Try it:
The line containing "You are a computer-use agent. 1456x819" marks the end: write out exactly every line from the first line of the data below through that line, and only those.

Top of Data records

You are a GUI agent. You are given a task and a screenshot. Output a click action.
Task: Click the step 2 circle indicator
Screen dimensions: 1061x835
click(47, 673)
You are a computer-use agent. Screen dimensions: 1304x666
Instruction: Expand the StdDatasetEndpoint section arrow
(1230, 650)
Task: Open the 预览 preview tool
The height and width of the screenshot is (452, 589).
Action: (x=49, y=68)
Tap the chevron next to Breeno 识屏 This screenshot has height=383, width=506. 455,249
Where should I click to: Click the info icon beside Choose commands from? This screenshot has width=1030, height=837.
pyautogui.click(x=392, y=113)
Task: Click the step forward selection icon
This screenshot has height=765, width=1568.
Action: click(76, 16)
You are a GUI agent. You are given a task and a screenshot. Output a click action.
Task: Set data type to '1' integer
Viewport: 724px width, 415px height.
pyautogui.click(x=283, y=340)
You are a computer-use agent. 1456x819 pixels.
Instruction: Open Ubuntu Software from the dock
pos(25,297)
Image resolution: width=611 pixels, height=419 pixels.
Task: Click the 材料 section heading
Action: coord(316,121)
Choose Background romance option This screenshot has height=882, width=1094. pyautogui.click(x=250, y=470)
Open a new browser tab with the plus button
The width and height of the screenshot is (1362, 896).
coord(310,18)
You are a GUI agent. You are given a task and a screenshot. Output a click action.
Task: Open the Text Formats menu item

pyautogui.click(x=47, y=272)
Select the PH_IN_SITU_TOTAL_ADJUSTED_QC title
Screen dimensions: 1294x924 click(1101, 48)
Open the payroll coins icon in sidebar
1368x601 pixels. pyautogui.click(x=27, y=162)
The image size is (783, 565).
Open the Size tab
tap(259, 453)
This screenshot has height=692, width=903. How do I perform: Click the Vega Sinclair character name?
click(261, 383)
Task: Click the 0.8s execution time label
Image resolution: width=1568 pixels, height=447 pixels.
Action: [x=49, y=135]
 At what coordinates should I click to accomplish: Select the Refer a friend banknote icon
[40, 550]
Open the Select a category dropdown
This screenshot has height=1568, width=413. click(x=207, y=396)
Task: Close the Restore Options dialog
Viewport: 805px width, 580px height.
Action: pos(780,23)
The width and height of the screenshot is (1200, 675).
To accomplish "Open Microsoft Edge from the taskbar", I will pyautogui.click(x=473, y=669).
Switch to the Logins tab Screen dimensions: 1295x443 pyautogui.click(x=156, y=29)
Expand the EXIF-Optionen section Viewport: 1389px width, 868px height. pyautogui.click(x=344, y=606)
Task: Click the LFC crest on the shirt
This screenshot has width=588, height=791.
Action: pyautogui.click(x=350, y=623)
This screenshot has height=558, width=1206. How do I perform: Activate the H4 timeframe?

Bottom of Data records

Result for this exercise:
You are a GUI agent. You are given a task and a screenshot. Output a click action.
Task: Click the step 2 circle indicator
Screen dimensions: 1061x835
click(47, 673)
You are a computer-use agent. Screen dimensions: 1304x666
Instruction: Expand the StdDatasetEndpoint section arrow
(1230, 650)
Task: Open the 预览 preview tool
The height and width of the screenshot is (452, 589).
Action: (x=49, y=68)
Tap the chevron next to Breeno 识屏 This screenshot has height=383, width=506. 455,249
Where should I click to: Click the info icon beside Choose commands from? This screenshot has width=1030, height=837.
pyautogui.click(x=392, y=113)
Task: Click the step forward selection icon
This screenshot has height=765, width=1568.
Action: click(76, 16)
You are a GUI agent. You are given a task and a screenshot. Output a click action.
Task: Set data type to '1' integer
Viewport: 724px width, 415px height.
pyautogui.click(x=283, y=340)
You are a computer-use agent. 1456x819 pixels.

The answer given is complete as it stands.